We've all experienced a1c anxiety. We all know in our heads that it's just a number...not something that we should be beating ourselves up over. We all know it...and yet many of us still get nervous...still get upset...still feel like a failure when we don't wind up seeing a good number.
I don't know why, maybe just because it's human nature to want to see a good number...to have a good result...to feel like all of our hard work has paid off and we have a good result to prove it...like getting a gold star or an A+ on our work as a kid in school.
Emma and I will be going to her clinic appointment this afternoon...t minus 2 hours and counting actually. I think the worst part for me is that moment before the doctor actually tells you what the result is. I think I have been so conditioned to always receive bad news while sitting in that drab room in the hospital clinic, that I just expect it. I mean really...that is the room that Emma was diagnosed in. That is the room where my life changed forever. That is the room where our innocence and naive way of thinking was washed away and flushed down the randomly hidden toilet that doubles as a cabinet in there. That is the room where my life as a Mom ended and my new career as a D-Mom and pseudo pancreas began.
It's the room where my 4 year old baby climbed up onto my lap and stared into my tear filled eyes as I explained to her that we would be ok...all the while feeling the overwhelming weight on my heart convincing myself that we wouldn't be ok. I felt suffocated in that room. I felt as if the light inside me had been rudely and abruptly extinguished and I would never be able to find a way to light it again. I felt like that room would swallow me whole if I let it.
It's the room where I learned how to give an injection for the first time. It's the room where the nurse forced the insulin pen needle into my shaking hands and MADE me stab a stuffed animal with it to practice.....MADE me stab myself in the stomach with it to learn....MADE me stab my daughter after she had eaten her first meal after diagnosis.
It's the room where I laughed through my anguish as I saw the receptionist lay bubble wrap out covering the entire floor...just so my daughter could have something fun to do while she was oblivious to the fact the her entire world was changing around her.

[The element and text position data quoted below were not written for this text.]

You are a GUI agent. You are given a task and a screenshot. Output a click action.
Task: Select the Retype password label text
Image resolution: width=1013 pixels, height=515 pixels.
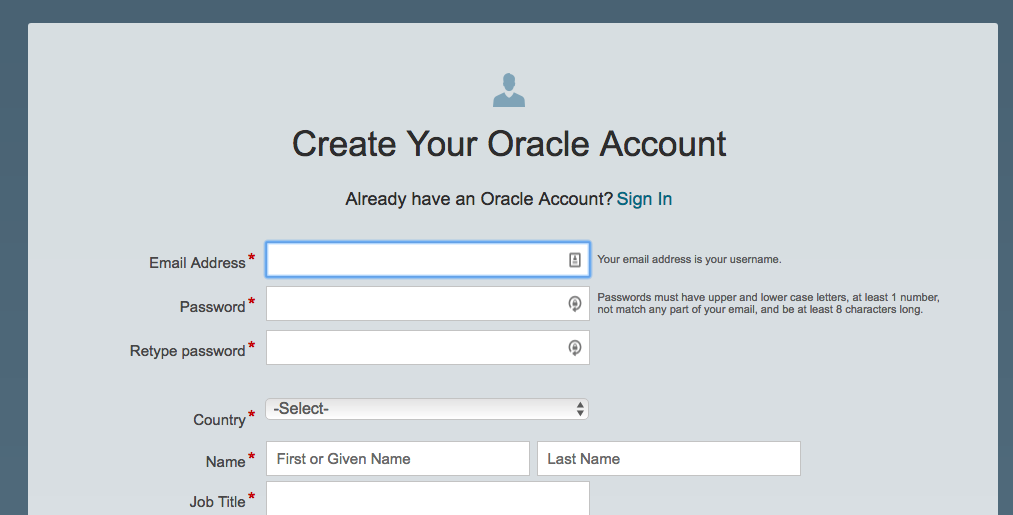point(187,351)
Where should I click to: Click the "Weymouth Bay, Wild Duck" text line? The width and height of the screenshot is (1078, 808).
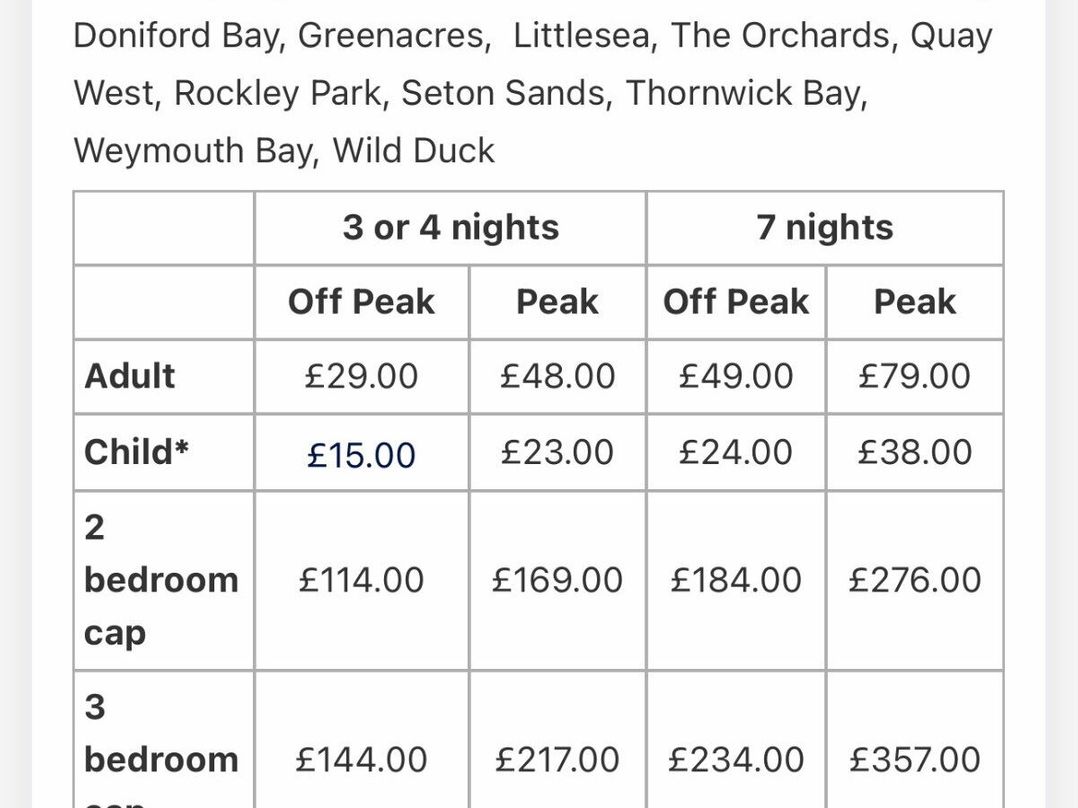tap(284, 151)
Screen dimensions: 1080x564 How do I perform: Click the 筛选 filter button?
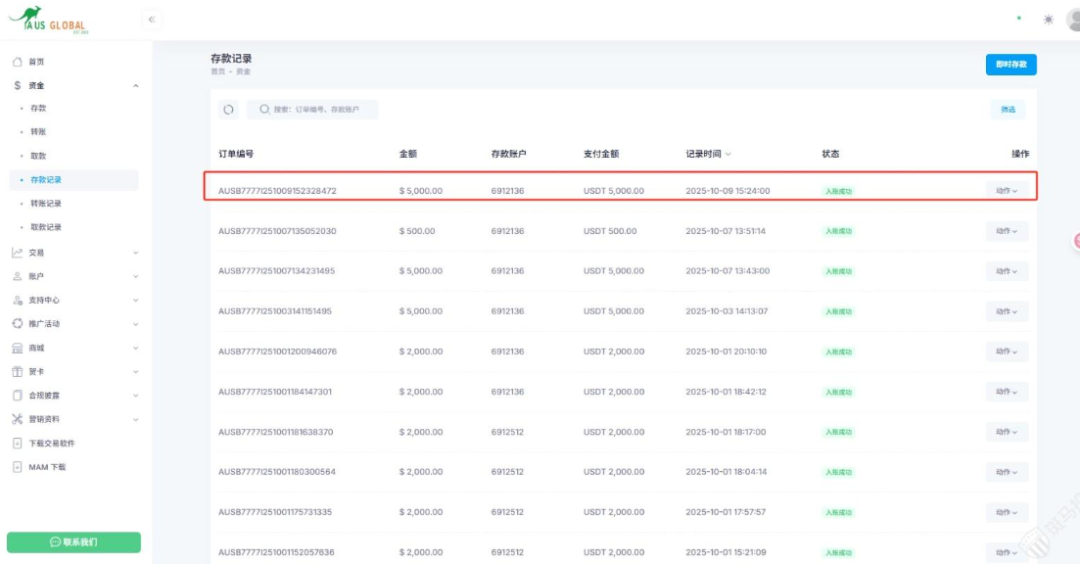[1007, 110]
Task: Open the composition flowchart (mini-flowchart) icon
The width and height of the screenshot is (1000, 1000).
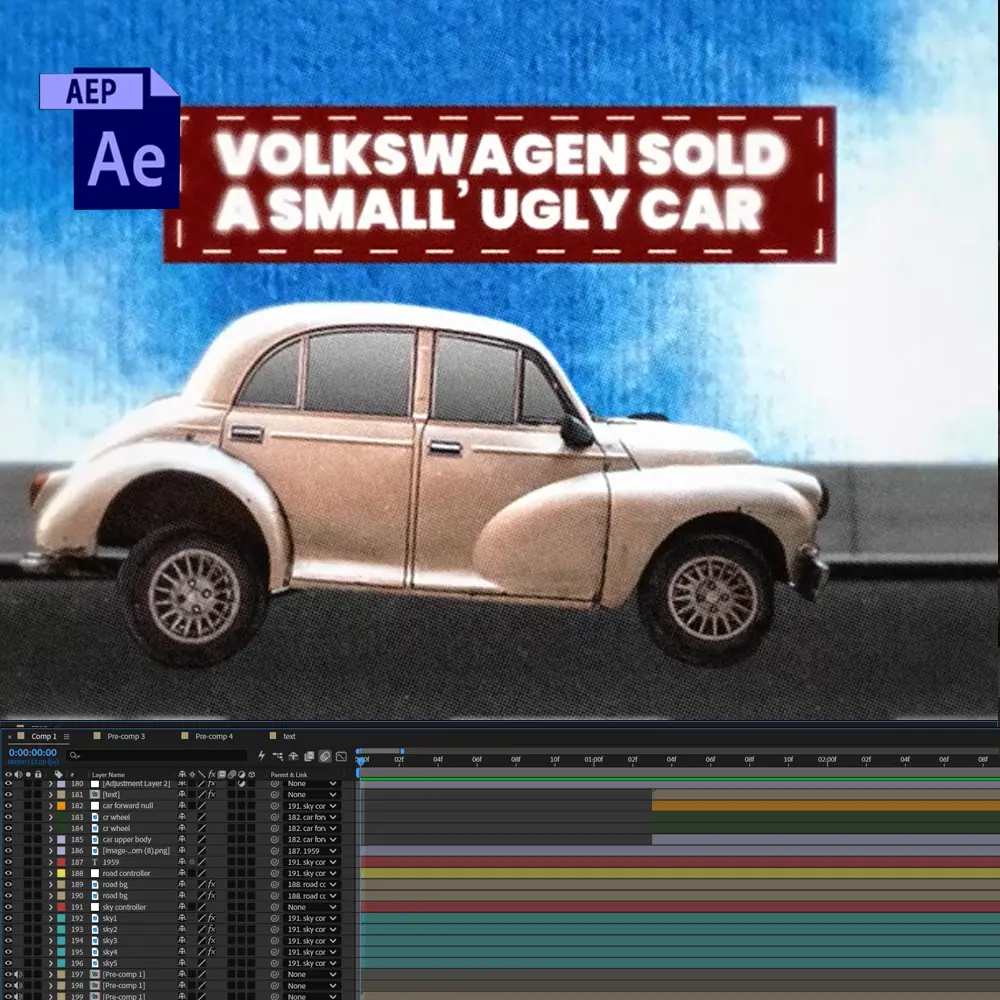Action: tap(278, 756)
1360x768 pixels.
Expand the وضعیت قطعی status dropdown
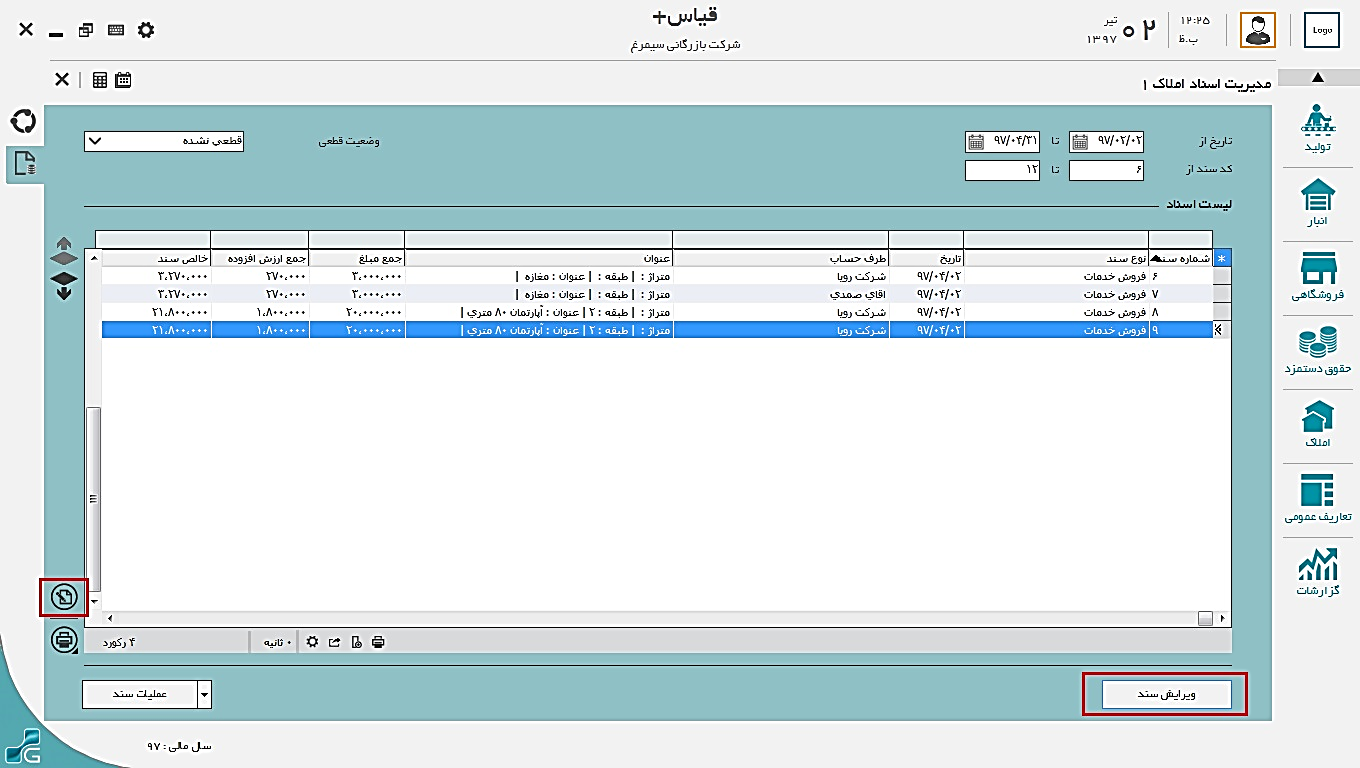click(94, 141)
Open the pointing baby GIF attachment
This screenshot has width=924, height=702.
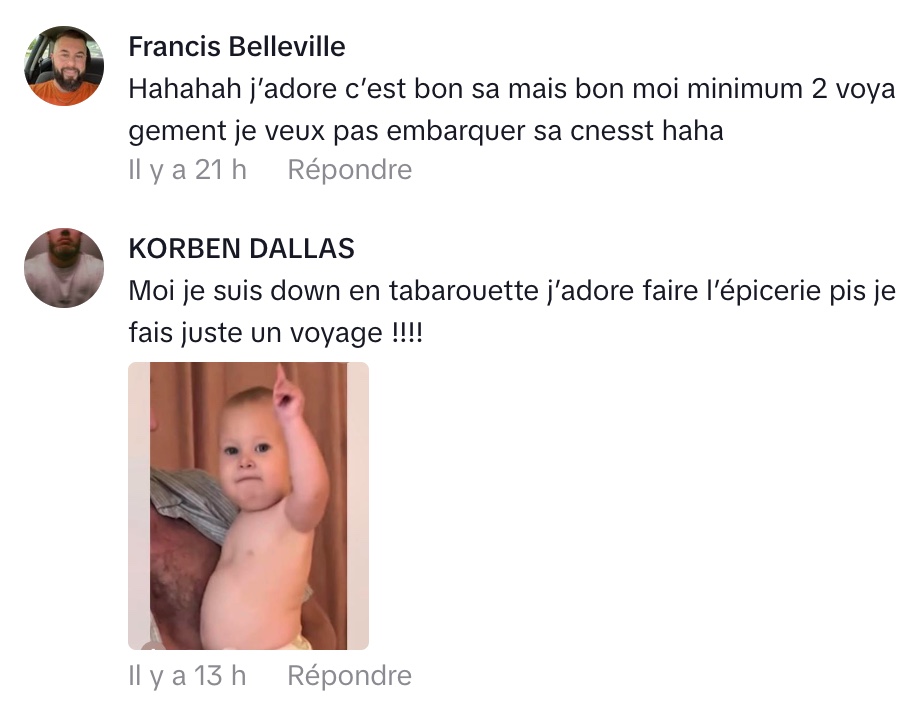pos(248,506)
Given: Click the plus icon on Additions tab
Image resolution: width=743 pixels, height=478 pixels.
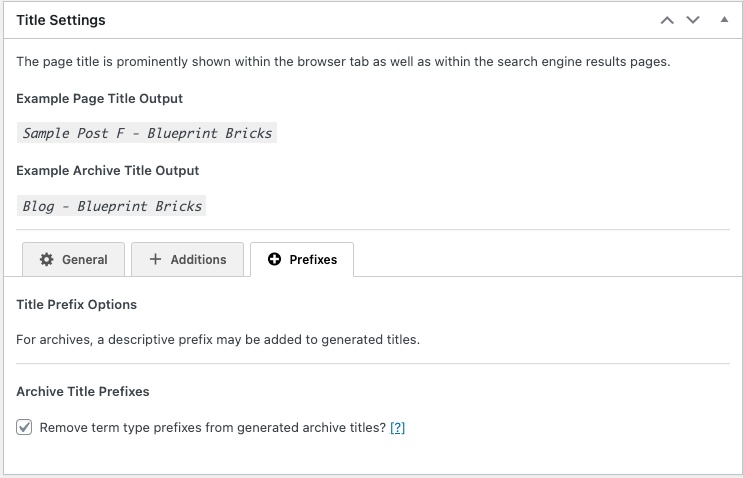Looking at the screenshot, I should point(155,259).
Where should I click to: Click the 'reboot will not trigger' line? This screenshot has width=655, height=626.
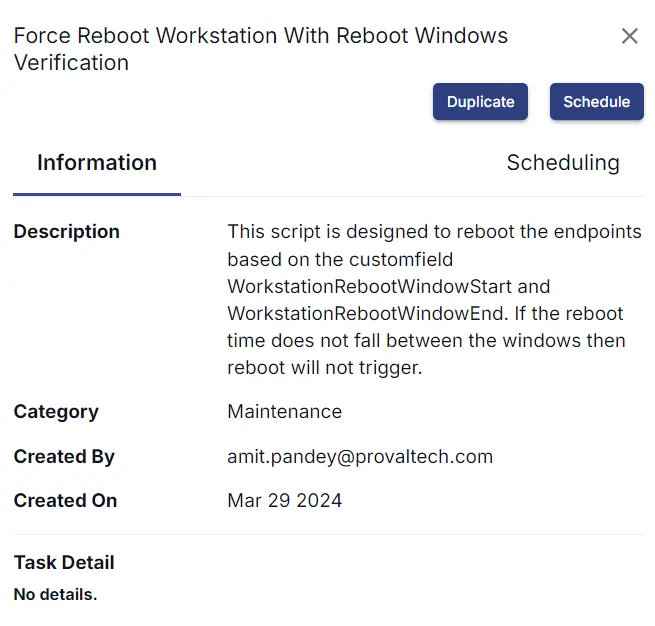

I laughed hysterically...probably with a hint of lunacy as well....as I saw her jump up and down...up and down...over and over again...across the entire room...POW POW POW POW POW POW...as each bubble on the sheet exploded. Her laughter filled the room as the people walking by out in the hall probably thought that world war 3 had begun and machine gun fire was happening in that little room.
That room holds so many memories for me....sad, depressing, full of despair....that room sometimes feels like an entity all it's own to me. Sometimes I want to go in there with buckets of paint...all of the colours of the rainbow...and just fling them at the wall....wash away the drab blue of pain....and cover it up with new rainbows....new life...new hope. I want to change the way I see that room.
So, as I sit there this afternoon....holding my breath as those few seconds pass before the doctor tells me that a1c number......I will think of that change...and hopefully it will make it a little more bearable. I will hear the echoes of Emma's laughter and the machine gun pop of the bubble wrap...and I will focus on our life as a whole....and not just this one number...this one measurement of this one moment in time. I will try....and that's all I can expect from myself...just try.